___ ENTRIES

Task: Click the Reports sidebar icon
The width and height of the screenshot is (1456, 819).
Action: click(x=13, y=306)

______
___ ENTRIES

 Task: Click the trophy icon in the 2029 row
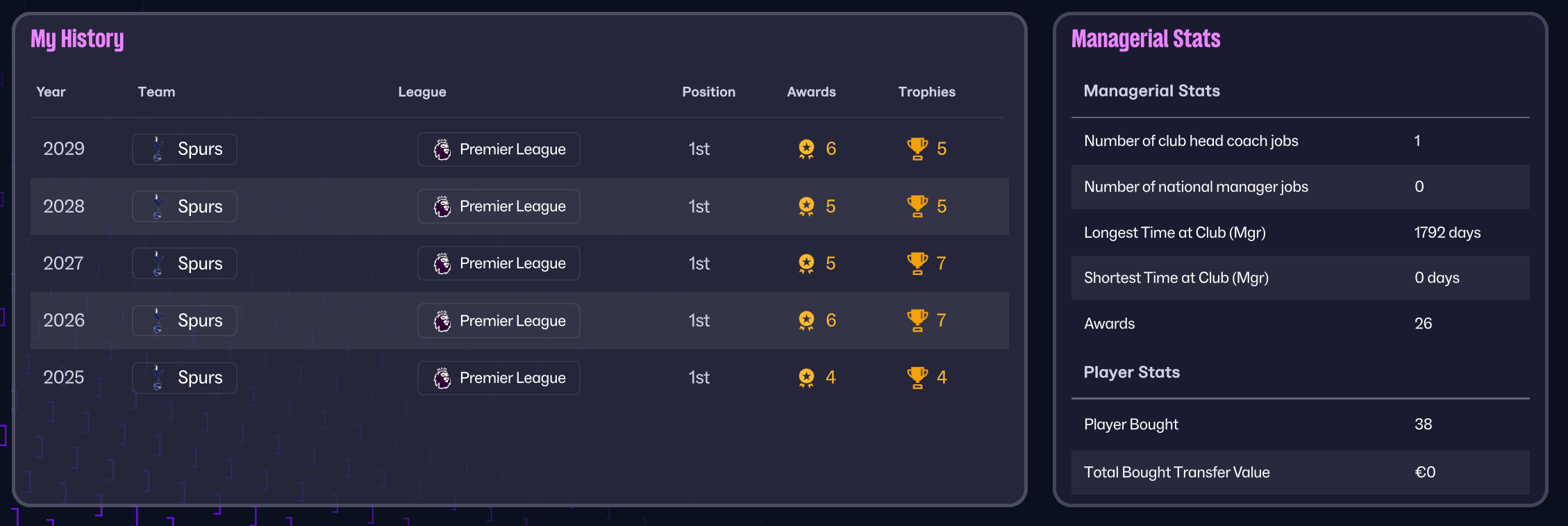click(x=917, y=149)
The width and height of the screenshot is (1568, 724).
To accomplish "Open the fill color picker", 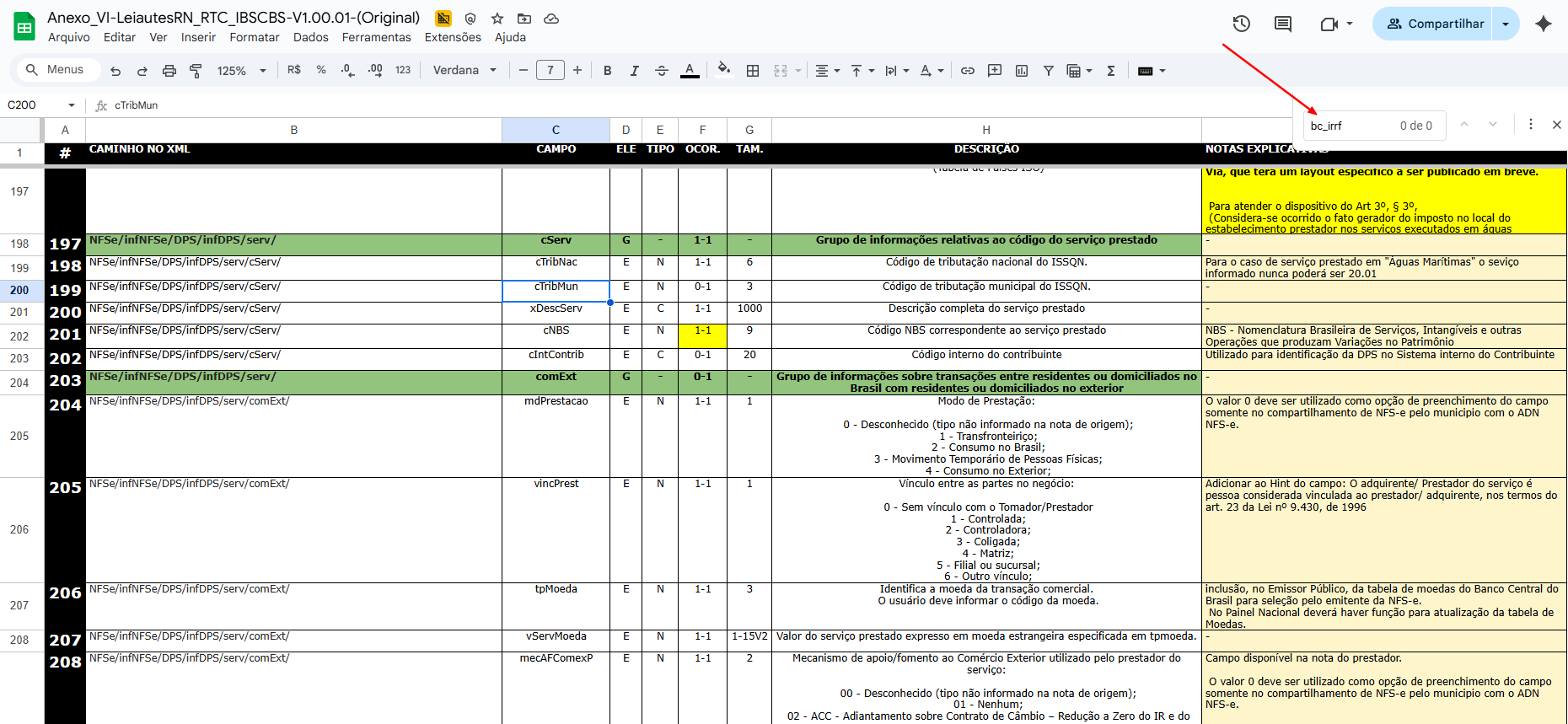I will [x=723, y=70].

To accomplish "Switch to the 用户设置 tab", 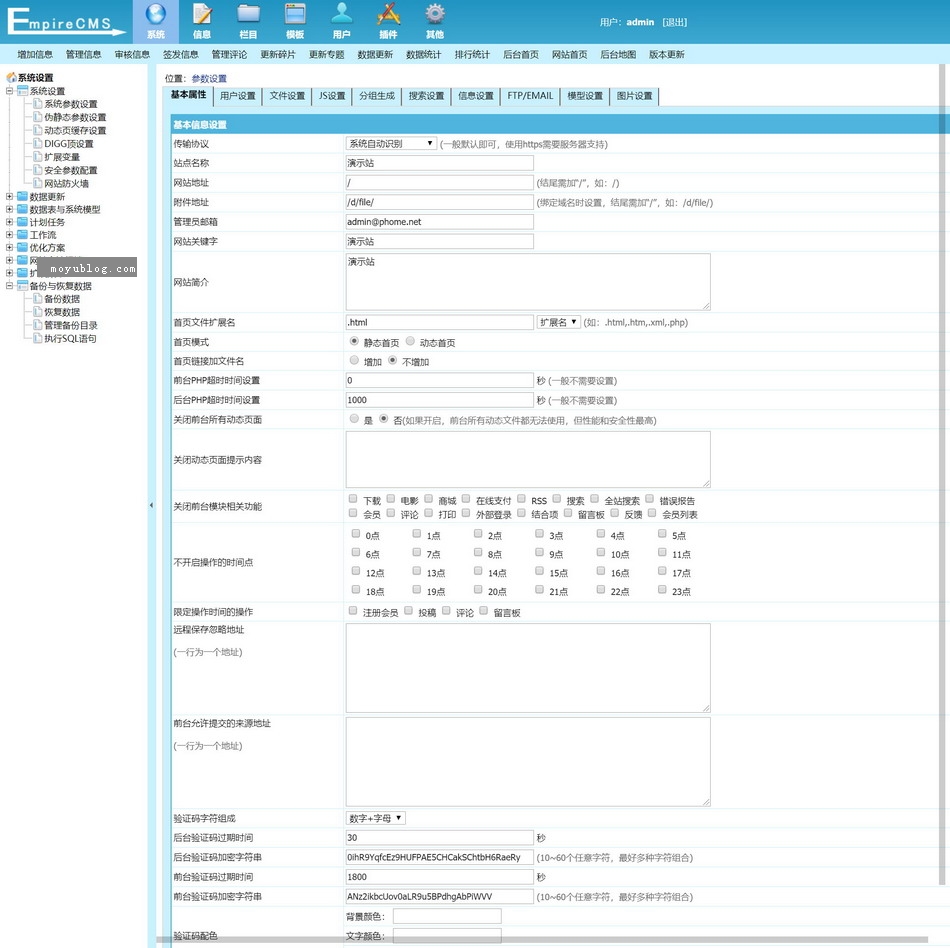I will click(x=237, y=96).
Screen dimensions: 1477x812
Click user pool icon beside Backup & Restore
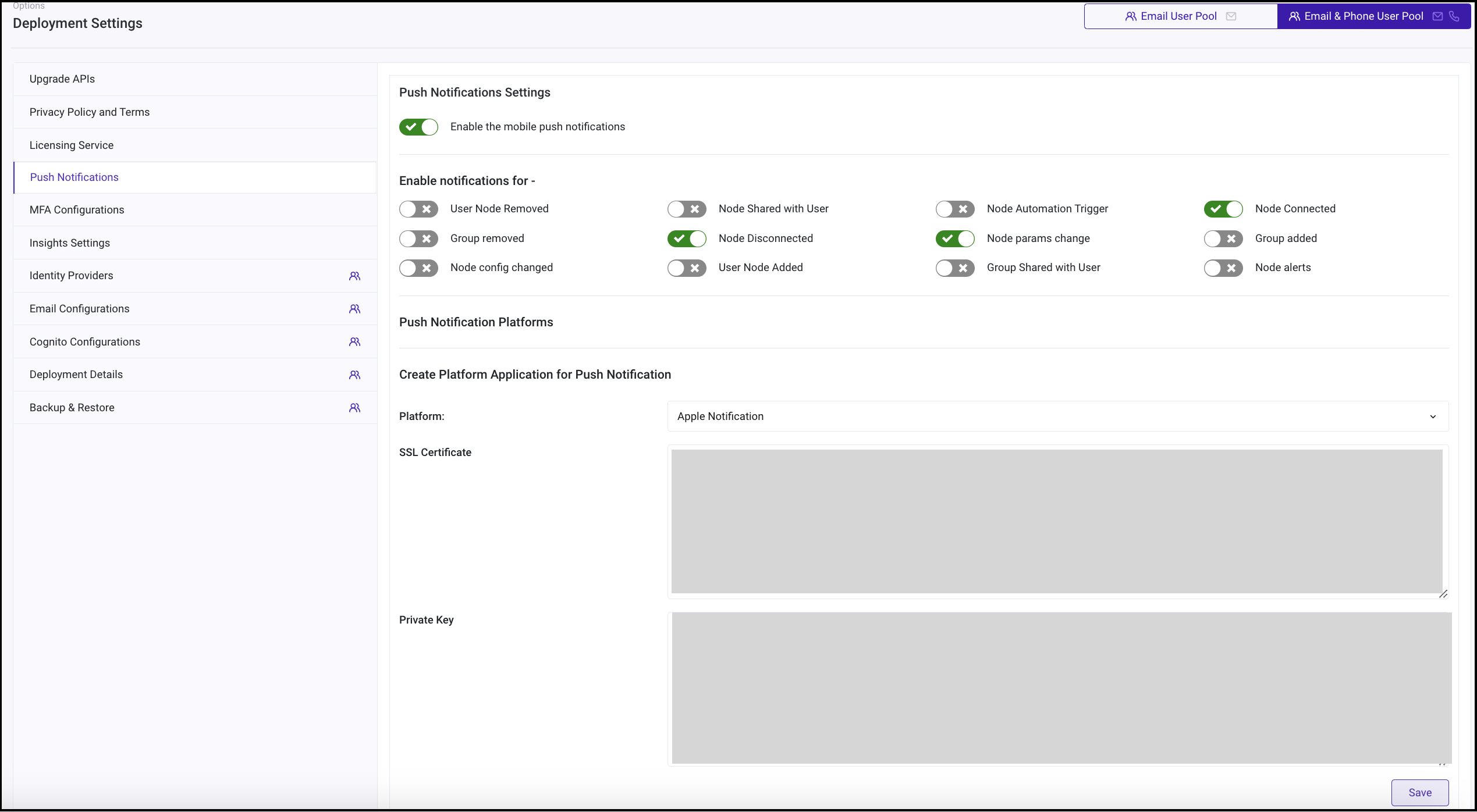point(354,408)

______
___ ENTRIES

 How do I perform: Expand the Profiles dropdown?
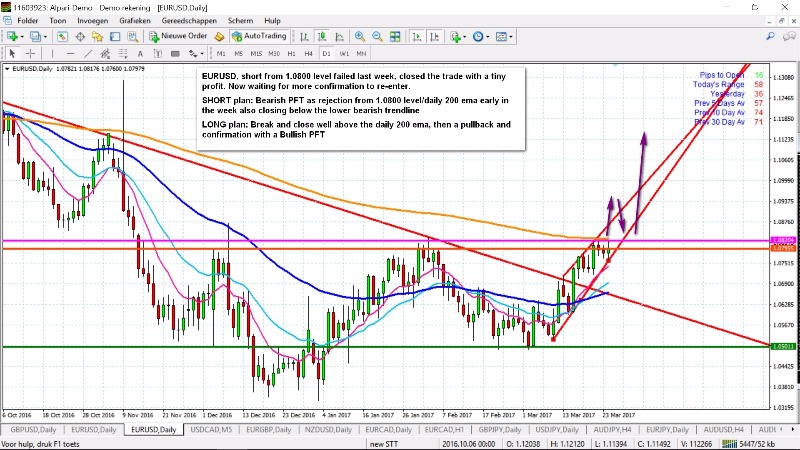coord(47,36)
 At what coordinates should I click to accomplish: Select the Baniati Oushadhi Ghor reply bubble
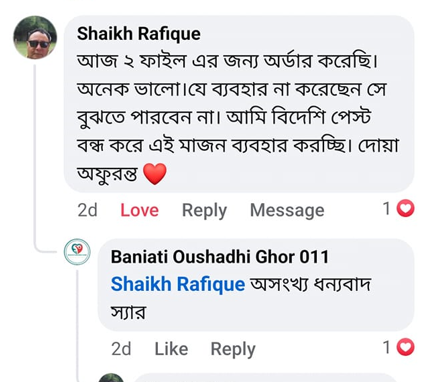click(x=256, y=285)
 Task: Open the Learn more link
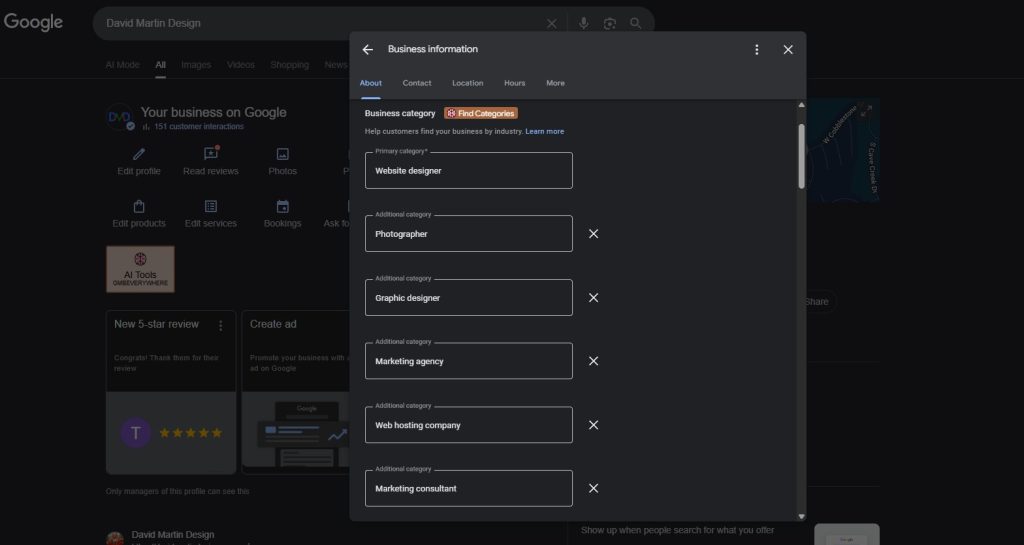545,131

______

_WHAT YOU WILL DO_. Present the records from the line with "Screen dimensions: 1477x812" to the line with "point(354,408)" as a two-column CSV with the columns instruction and location, one row per record. Put each record's text and its answer in one quoted field each, with line breaks turned into spaces, and leave the pictures out.

_SOLVED EXERCISE_.
instruction,location
"Screen dimensions: 1477x812 Click user pool icon beside Backup & Restore","point(354,408)"